Si wanita selanjutnya bertanya apa yang sedang dia lakukan dengan berbagai alat-alat yang ada di meja tersebut dan dia menjelaskan mengenai pekerjaannya. Secara bersamaan si wanita dan anak laki-laki itu kagum dan bertanya apakah boleh mereka menemaninya untuk menonton sebelum dia menilai apa yang ada di film itu. Tanpa berfikir dia meng-iya-kan, mungkin memang dia sudah tidak mampu berfikir lagi saat ini karena tidak pernah sebelumnya dia bekerja dan ditemani oleh orang lain. Lalu mereka menikmati film itu bersama, 128 menit tak terasa saat terlihat di layar terdapat tulisan Fin. Dengan penuh semangat si anak bertepuk tangan yang diikuti dengan senyum dari dia dan si wanita.
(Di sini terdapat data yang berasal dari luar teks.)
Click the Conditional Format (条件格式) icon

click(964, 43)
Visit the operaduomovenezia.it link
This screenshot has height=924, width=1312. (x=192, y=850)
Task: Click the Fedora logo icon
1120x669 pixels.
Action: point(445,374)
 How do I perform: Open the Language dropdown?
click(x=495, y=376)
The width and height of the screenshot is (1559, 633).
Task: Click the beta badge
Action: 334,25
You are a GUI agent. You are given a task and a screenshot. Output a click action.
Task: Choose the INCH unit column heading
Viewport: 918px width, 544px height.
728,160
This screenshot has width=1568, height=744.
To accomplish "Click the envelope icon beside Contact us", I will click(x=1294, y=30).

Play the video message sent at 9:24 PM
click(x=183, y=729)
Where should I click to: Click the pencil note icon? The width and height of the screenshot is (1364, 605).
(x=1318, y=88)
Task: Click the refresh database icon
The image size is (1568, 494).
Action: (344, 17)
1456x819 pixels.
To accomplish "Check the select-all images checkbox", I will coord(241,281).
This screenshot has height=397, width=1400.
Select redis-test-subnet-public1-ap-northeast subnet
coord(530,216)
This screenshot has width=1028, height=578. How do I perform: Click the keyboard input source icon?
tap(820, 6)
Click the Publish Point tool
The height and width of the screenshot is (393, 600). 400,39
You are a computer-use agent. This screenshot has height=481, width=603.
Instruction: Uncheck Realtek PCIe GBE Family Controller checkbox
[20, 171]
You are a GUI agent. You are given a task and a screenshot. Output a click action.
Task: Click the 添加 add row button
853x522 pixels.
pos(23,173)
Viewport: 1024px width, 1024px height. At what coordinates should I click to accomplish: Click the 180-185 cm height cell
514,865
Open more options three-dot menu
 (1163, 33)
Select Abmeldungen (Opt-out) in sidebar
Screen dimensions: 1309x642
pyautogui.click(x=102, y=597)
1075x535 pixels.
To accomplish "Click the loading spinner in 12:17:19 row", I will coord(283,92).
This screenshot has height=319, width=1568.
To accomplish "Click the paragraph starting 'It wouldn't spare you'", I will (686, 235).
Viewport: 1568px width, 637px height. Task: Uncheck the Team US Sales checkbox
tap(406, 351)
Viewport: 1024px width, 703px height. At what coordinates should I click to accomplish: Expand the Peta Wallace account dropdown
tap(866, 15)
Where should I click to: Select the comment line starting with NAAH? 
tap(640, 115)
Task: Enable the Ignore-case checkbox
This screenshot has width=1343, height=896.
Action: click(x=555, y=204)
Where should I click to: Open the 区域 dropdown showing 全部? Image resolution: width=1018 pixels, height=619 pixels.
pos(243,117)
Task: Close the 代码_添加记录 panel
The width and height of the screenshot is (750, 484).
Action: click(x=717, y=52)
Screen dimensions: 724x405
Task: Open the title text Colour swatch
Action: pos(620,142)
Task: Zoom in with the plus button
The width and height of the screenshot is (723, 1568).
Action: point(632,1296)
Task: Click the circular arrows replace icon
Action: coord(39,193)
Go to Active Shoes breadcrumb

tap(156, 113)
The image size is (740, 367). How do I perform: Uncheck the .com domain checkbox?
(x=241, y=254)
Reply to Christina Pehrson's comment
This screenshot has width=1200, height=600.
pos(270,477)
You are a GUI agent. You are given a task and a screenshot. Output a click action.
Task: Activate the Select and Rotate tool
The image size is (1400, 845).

Tak lama setelah itu si wanita berpamitan karena tak terasa senja telah tiada dan berterima kasih karena telah mengizinkan untuk menonton sebuah film bersama si anak laki-lakinya. Si anak tersebut kemudian meraih tangan dia dan menciumnya lalu mengucap salam perpisahan. Tinggallah dia sendiri, duduk termenung mengembalikan ingatannya akan 128 menit terbaik dalam hidupnya. Ini adalah film pertama yang dia saksikan dari awal sampai akhir. Ini adalah kali pertamanya dia menikmati teh dan kudapan yang luar biasa lezatnya. Ini pertama kalinya dia merasa tidak akan pernah bosan dan muak akan tempat tinggalnya. Ini pertama kalinya dia merasa nyaman dengan 2 orang sekaligus. Dan ini pertama kalinya dia berucap syukur kepada sang penulis takdir. Akhirnya, dia mempunyai sebuah rumah dan 2 orang sahabat di dalam hidupnya. Fin.